Problem to work on: Give again every line from the one with "The width and height of the screenshot is (593, 333)." through the last line of the data, exactly, and leave out the lines before it.

Top of Supplied material

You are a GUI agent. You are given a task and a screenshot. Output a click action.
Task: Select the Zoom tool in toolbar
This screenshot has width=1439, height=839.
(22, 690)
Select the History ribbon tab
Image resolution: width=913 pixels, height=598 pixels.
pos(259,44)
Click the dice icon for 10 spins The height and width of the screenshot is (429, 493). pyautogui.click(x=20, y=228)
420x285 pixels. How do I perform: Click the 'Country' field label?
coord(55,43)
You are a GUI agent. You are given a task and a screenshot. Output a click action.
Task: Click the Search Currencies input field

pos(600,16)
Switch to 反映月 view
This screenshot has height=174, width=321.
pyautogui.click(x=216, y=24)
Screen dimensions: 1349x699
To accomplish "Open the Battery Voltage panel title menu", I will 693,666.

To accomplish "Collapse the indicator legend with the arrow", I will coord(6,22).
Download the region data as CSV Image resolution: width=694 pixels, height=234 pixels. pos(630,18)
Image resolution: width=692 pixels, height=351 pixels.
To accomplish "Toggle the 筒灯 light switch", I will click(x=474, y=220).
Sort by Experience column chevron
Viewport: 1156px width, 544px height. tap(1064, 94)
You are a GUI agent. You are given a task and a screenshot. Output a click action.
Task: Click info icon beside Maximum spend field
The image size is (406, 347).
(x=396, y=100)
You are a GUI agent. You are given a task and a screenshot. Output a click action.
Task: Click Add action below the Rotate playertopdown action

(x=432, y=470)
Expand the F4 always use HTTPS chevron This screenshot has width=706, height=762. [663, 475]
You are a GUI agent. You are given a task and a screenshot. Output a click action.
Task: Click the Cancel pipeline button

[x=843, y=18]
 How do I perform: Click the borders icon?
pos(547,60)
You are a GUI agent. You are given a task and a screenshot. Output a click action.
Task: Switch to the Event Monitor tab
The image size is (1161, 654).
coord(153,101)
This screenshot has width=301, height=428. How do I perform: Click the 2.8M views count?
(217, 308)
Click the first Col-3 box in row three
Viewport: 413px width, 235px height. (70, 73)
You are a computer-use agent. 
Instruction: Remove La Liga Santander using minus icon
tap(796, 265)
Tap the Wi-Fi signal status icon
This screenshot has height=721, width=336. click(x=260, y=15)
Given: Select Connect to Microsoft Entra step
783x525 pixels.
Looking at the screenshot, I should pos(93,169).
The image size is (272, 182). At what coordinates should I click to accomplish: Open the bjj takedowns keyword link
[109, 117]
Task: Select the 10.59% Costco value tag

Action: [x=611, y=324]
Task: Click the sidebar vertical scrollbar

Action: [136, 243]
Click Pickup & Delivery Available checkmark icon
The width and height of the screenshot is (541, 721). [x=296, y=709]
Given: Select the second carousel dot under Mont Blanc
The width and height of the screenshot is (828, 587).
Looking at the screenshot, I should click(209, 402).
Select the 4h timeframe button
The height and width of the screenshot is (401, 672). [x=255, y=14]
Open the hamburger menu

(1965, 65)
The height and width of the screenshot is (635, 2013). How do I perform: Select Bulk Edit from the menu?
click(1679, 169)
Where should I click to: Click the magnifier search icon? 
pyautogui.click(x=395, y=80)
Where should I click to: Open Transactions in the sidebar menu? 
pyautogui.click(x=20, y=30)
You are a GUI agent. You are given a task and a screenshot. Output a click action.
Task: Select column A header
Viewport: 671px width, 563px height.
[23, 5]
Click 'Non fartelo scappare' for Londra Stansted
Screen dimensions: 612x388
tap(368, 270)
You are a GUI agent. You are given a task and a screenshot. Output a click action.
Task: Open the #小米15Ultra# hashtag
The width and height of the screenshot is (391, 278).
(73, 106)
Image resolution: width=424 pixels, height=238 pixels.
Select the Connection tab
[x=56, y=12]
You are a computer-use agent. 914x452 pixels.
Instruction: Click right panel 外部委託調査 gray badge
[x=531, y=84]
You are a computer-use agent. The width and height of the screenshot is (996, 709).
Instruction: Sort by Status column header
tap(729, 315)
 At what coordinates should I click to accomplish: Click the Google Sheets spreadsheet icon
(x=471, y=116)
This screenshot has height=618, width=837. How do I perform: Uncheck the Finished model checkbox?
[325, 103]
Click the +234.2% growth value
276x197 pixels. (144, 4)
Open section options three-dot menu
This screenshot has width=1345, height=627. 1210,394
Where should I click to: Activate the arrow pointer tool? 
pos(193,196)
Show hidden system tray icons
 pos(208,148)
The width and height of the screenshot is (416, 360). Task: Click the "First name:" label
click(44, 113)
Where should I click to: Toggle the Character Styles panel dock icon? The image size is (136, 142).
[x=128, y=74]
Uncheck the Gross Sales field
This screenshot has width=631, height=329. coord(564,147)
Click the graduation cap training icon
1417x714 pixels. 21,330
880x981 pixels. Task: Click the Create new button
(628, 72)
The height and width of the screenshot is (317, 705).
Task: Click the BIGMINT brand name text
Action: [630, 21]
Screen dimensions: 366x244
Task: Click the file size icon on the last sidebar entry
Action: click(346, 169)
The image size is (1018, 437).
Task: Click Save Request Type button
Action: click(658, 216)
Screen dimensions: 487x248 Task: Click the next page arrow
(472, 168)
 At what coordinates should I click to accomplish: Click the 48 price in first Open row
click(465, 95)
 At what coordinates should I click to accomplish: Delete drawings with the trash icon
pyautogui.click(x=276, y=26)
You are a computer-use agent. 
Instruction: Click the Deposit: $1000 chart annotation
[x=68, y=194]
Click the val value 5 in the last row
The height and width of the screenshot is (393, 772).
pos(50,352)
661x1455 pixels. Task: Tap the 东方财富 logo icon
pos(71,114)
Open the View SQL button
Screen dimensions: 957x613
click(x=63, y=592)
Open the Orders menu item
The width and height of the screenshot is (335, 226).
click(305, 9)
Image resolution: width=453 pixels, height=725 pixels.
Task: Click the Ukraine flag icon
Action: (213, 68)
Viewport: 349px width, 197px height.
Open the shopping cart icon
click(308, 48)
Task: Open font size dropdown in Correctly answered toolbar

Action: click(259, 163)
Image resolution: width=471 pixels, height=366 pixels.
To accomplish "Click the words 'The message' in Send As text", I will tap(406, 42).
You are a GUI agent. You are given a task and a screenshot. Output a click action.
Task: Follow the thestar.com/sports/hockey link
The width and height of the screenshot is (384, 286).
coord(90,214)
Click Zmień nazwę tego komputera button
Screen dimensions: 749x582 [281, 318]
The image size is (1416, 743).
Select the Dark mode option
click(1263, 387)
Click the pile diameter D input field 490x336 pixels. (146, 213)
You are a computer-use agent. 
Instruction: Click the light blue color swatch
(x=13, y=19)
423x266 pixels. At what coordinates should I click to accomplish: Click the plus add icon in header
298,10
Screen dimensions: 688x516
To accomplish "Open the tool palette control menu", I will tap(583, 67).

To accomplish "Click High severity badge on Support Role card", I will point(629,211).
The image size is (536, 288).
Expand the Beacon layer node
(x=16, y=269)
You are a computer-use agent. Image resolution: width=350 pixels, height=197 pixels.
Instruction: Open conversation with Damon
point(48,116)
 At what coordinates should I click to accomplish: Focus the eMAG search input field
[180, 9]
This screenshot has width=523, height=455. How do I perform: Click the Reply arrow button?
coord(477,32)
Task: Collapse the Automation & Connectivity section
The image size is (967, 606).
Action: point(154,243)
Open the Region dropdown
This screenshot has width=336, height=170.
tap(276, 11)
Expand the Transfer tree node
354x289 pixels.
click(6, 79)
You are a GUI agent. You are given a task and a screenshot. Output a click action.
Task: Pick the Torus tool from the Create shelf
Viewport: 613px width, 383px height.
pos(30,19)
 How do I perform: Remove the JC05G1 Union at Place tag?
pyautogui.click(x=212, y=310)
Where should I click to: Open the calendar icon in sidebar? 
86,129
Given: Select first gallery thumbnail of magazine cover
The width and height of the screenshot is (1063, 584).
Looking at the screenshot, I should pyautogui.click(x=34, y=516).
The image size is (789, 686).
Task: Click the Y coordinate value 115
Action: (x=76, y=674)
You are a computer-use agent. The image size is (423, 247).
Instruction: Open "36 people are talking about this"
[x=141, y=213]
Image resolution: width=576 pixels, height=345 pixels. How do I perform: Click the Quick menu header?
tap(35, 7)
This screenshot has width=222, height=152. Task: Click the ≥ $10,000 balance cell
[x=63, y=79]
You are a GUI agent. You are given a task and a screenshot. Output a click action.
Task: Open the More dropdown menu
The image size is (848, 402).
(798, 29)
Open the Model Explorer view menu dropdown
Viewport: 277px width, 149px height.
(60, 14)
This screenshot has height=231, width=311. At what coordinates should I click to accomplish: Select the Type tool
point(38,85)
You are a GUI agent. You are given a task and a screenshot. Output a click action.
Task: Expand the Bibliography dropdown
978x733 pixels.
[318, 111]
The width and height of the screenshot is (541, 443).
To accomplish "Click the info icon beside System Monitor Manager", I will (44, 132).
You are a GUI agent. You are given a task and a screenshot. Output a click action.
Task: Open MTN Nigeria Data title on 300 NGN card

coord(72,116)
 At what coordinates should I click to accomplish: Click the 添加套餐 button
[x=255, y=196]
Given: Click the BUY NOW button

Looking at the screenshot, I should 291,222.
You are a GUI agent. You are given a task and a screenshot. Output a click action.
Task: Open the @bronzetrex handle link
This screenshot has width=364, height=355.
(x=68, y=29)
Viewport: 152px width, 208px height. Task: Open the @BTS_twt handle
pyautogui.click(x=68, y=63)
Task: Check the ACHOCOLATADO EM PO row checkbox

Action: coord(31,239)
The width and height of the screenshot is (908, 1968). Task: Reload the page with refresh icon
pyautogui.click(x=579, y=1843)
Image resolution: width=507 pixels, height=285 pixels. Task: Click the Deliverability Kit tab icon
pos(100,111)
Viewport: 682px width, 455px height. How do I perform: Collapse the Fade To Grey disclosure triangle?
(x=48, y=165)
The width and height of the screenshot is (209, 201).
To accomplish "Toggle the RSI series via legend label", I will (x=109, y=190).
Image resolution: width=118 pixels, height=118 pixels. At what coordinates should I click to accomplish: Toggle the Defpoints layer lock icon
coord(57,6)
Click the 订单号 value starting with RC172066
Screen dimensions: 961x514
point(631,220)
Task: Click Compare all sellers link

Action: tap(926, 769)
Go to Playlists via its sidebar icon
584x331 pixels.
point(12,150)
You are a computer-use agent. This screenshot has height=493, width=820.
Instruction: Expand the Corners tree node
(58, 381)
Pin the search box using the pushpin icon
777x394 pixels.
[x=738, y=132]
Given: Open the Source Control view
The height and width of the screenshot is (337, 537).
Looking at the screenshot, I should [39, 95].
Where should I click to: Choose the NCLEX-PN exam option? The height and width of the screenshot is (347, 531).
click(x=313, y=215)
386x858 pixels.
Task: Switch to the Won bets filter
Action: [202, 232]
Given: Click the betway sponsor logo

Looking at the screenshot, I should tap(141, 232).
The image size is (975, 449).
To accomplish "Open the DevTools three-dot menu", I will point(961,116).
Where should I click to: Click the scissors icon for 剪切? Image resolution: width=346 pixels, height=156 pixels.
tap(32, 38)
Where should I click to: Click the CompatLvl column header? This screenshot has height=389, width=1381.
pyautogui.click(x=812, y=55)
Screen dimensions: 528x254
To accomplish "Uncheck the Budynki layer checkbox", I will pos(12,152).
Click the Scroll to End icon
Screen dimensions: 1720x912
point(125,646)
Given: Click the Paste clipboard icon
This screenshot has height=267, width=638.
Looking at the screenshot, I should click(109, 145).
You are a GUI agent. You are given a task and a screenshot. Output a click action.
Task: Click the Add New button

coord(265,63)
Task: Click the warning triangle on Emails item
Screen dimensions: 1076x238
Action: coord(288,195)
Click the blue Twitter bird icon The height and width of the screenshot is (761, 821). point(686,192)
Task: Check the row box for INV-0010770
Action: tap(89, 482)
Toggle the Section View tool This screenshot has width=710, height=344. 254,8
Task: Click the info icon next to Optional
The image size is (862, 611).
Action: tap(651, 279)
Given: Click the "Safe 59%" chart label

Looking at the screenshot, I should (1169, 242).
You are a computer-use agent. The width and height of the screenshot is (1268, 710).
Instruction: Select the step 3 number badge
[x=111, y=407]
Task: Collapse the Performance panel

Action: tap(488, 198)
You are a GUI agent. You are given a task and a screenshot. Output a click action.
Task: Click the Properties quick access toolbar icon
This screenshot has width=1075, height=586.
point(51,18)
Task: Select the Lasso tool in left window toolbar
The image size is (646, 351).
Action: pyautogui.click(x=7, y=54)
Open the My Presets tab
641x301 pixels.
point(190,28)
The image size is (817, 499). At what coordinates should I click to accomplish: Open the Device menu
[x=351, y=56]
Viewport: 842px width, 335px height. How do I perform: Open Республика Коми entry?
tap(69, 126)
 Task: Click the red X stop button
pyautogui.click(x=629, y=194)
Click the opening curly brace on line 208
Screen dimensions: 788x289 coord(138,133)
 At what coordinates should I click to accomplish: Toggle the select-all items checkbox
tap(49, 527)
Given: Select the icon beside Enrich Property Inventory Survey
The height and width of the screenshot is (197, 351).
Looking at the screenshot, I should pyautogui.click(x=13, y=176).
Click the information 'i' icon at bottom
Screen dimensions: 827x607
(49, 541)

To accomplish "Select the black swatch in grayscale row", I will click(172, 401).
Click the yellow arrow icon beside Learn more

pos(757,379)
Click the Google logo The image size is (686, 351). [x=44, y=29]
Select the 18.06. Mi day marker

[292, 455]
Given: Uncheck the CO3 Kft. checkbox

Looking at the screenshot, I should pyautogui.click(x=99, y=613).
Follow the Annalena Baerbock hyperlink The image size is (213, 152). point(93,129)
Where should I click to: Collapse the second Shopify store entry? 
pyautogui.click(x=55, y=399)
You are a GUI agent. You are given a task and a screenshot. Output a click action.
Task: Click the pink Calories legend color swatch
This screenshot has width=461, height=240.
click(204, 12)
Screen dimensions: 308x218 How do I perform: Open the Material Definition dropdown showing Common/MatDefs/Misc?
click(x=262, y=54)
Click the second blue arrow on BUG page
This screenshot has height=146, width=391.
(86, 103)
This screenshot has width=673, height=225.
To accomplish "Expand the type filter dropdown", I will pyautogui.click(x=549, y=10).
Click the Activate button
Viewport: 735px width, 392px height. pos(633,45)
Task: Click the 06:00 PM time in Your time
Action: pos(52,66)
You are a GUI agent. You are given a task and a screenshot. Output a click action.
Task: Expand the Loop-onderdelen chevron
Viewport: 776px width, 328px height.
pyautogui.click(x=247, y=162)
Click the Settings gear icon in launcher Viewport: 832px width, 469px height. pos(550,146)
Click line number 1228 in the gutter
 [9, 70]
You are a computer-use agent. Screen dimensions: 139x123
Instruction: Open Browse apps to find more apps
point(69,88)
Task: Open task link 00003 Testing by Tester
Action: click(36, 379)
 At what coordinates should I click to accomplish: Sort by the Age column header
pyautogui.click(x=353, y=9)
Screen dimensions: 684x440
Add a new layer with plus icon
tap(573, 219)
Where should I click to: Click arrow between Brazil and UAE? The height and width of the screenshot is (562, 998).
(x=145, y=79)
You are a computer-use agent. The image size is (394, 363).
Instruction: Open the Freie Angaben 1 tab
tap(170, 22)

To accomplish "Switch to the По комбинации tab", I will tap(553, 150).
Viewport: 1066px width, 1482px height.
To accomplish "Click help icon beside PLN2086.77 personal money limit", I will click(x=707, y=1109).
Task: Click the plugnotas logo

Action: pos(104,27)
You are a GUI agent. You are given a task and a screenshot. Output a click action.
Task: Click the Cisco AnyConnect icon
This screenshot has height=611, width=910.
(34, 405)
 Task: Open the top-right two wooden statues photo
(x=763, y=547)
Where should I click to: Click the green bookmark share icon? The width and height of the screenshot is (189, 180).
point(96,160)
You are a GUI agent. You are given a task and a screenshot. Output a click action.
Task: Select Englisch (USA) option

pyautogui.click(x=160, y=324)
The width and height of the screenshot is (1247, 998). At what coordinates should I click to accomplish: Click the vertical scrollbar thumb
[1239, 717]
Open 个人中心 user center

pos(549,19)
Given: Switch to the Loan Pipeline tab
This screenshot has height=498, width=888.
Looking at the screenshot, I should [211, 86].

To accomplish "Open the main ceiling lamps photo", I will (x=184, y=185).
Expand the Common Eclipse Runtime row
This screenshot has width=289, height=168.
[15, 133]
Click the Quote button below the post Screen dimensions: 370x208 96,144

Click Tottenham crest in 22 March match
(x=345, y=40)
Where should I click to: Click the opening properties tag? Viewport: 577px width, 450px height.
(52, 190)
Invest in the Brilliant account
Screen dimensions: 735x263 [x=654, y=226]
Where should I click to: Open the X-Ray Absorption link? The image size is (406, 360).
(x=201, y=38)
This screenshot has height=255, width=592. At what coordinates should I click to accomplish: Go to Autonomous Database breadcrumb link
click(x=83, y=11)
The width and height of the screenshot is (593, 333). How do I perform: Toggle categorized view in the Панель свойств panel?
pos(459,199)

Bottom of Supplied material

Output below:
The width and height of the screenshot is (593, 333). How do I perform: Toggle categorized view in the Панель свойств panel?
pos(459,199)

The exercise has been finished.